> _Work order_
If pictures appear among the lines below, leave them out while you return exactly the lines from the one with "At what coordinates" through the one with "Click the revert icon next to ResetOnTimeOut".

[Saved entries]
%%

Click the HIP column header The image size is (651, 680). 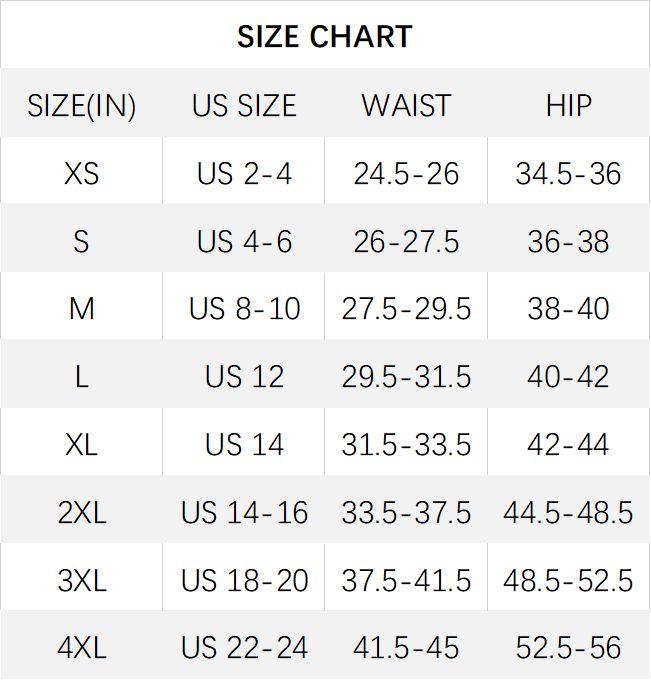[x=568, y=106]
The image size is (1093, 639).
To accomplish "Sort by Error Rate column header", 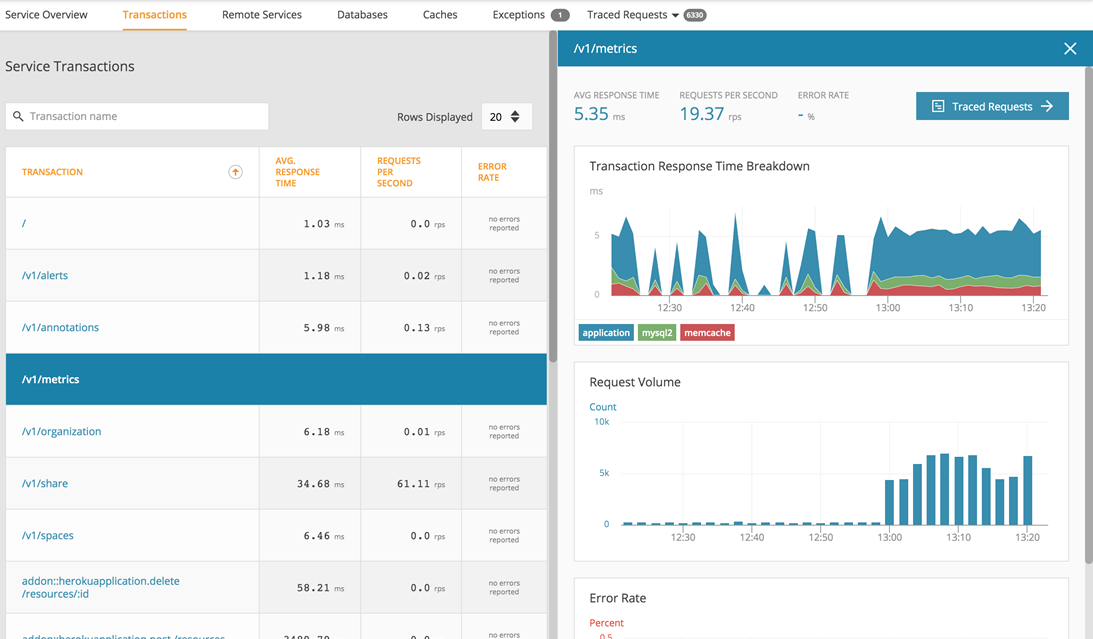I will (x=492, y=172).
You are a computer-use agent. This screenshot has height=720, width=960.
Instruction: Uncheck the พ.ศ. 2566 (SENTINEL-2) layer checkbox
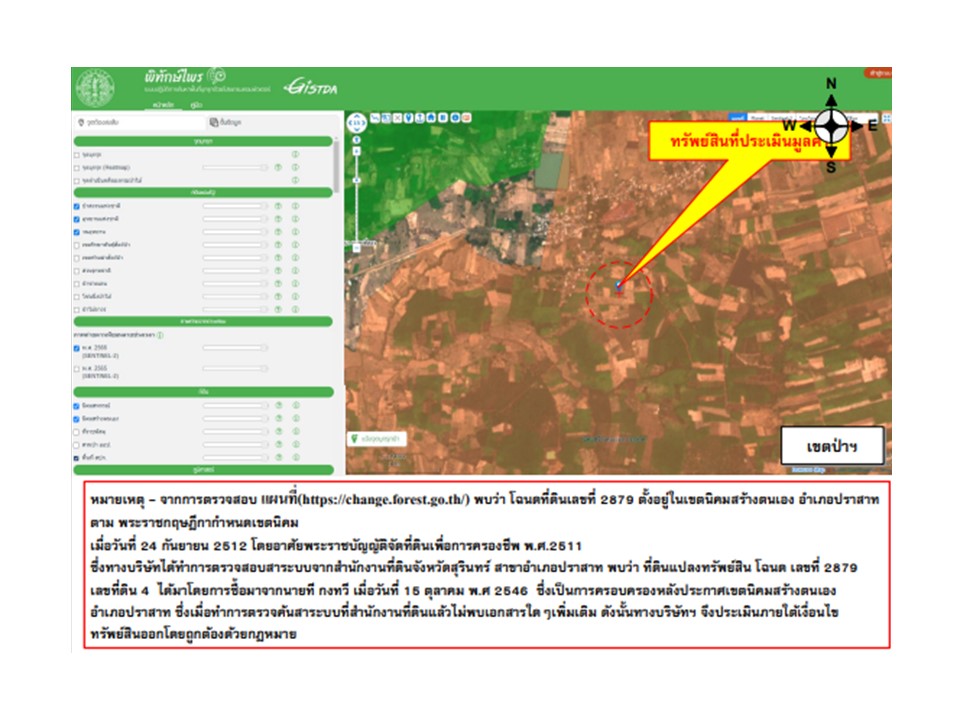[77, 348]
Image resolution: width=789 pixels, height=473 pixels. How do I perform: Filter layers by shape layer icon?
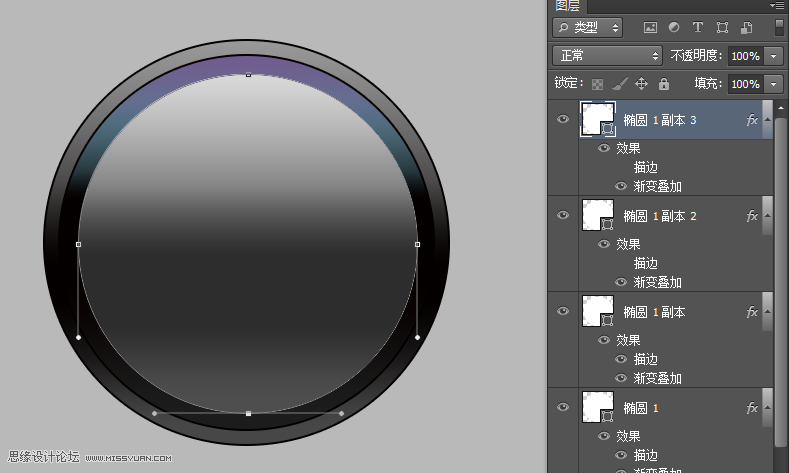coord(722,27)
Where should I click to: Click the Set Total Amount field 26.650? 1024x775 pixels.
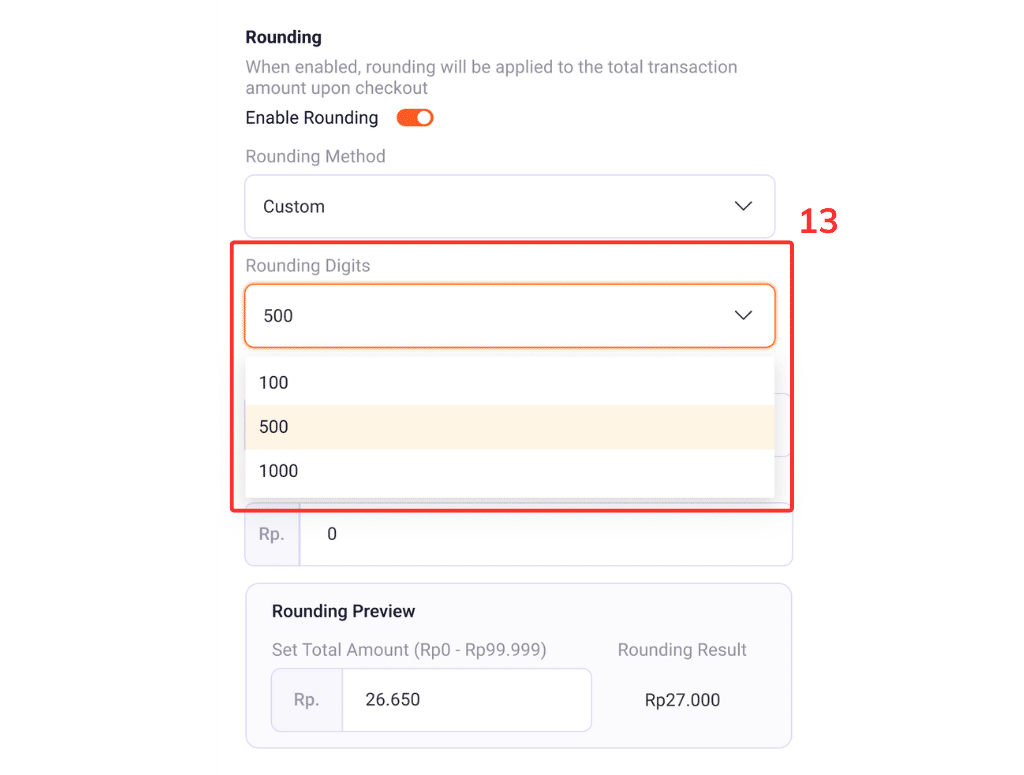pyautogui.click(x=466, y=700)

%%
%%

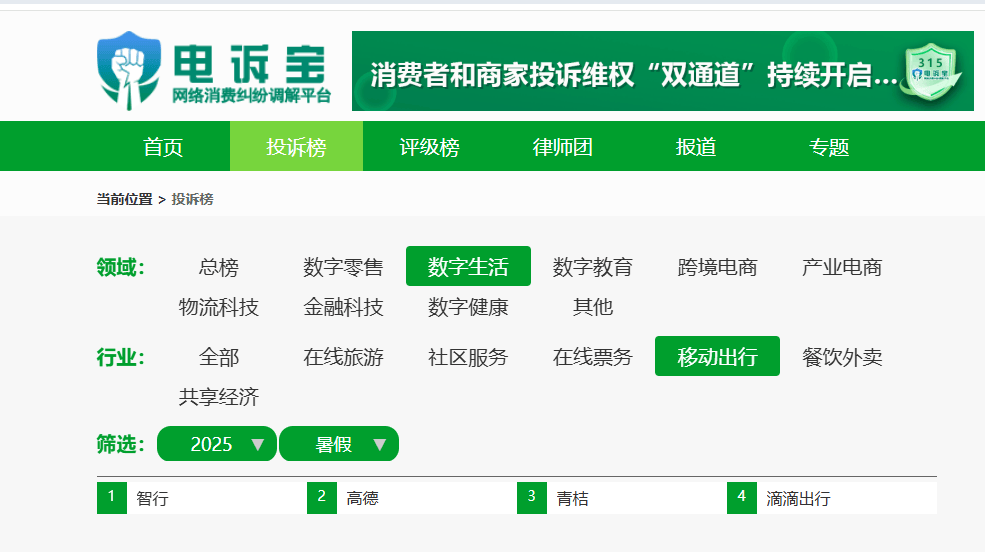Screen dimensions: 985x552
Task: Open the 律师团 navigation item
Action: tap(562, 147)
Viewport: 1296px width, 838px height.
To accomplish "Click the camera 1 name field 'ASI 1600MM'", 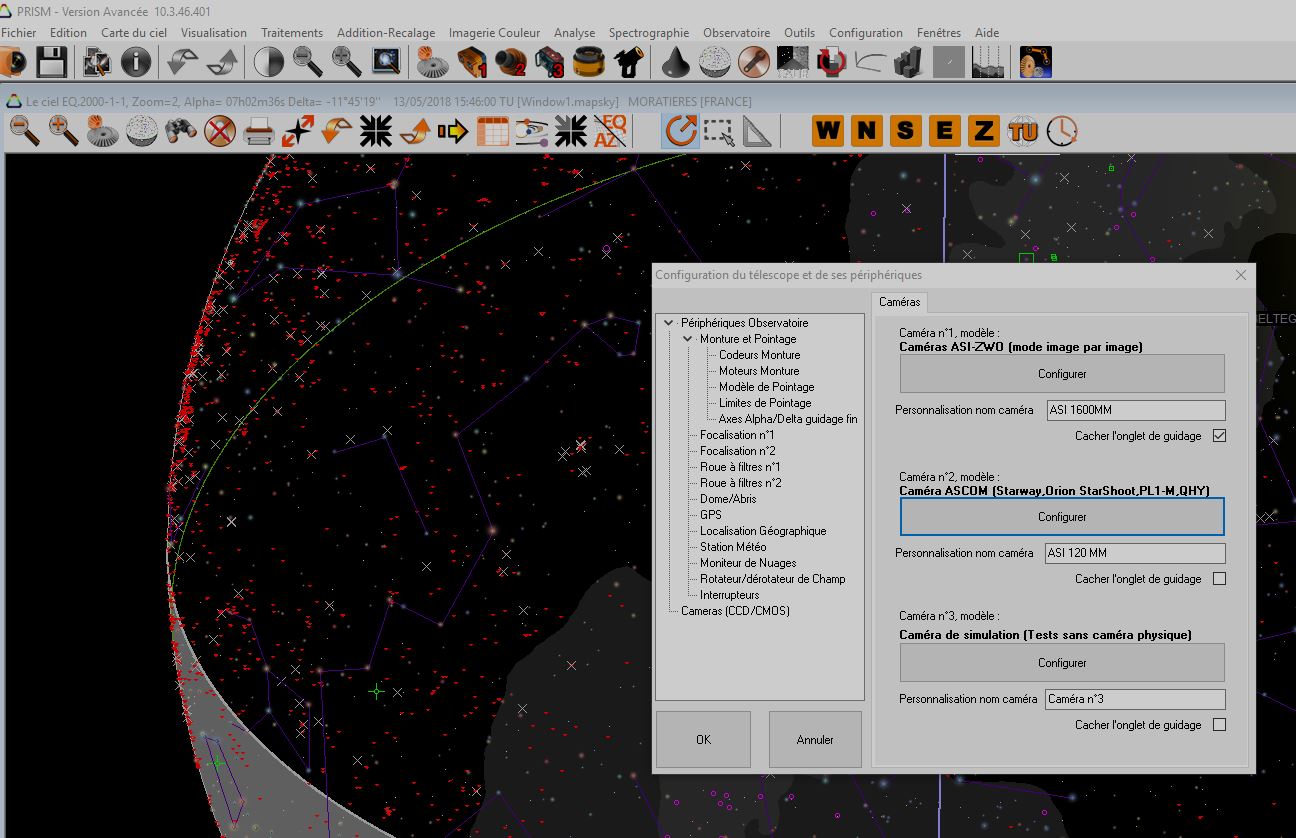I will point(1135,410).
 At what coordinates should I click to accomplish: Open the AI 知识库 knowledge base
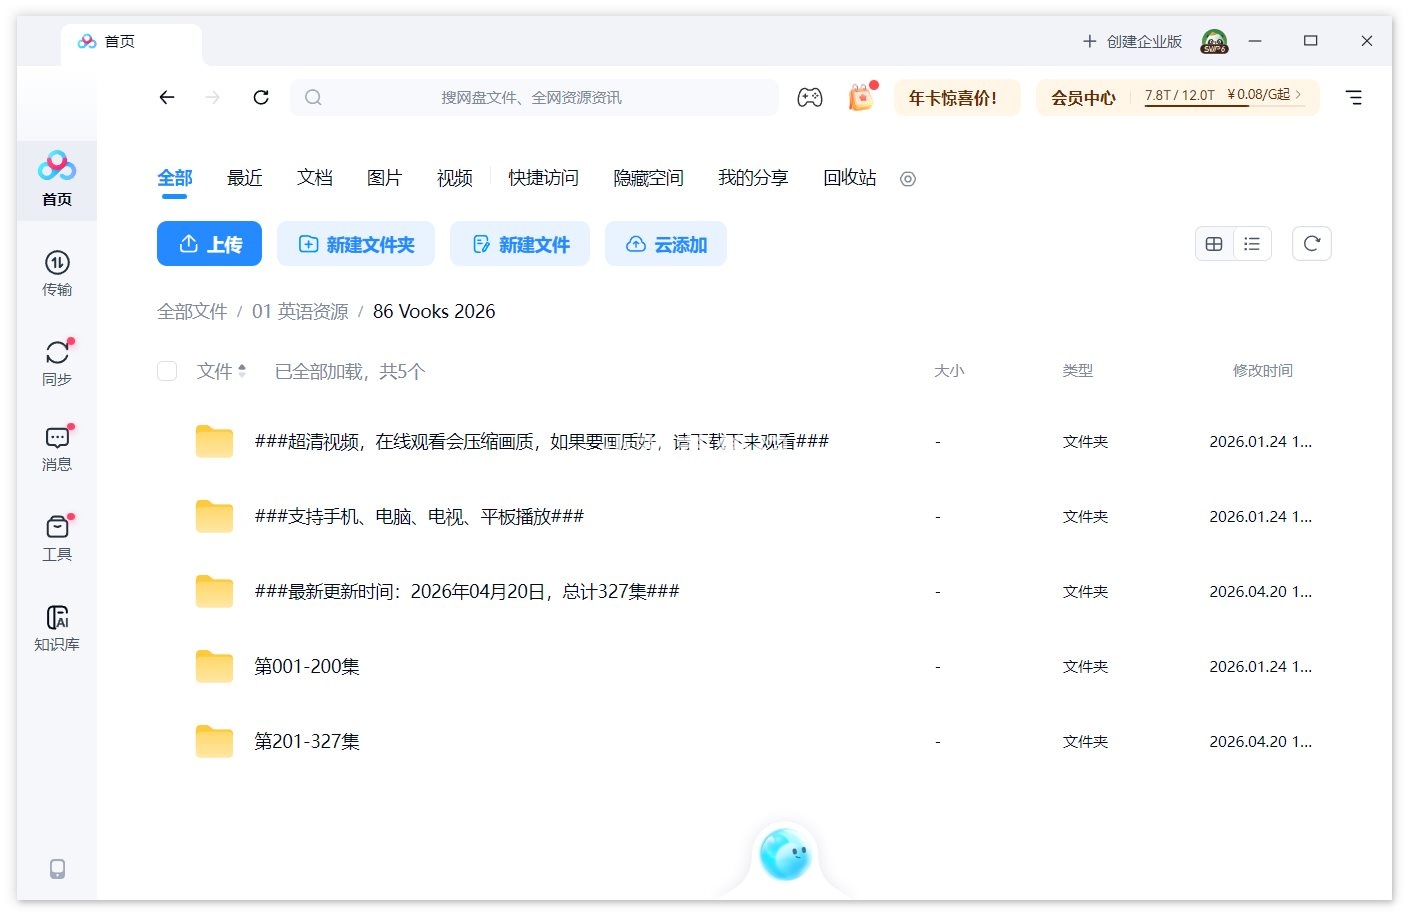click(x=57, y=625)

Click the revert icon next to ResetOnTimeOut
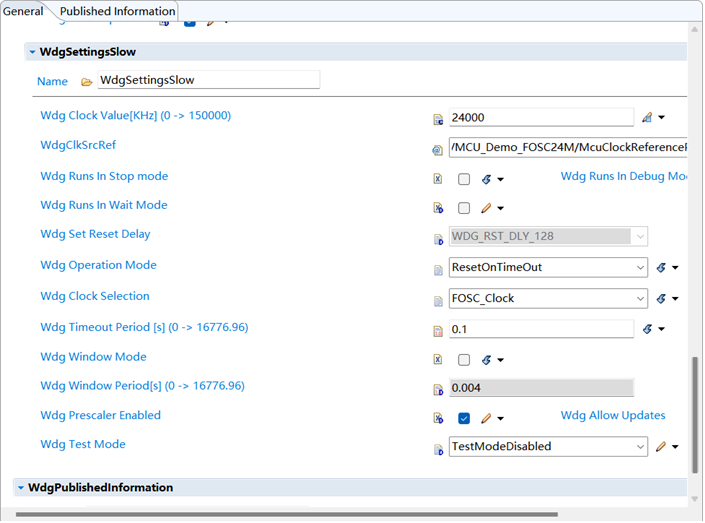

%%

> _Response to this task_
 At what coordinates should I click to accomplish: Open the AI 知识库 knowledge base
click(x=57, y=625)

Click the revert icon next to ResetOnTimeOut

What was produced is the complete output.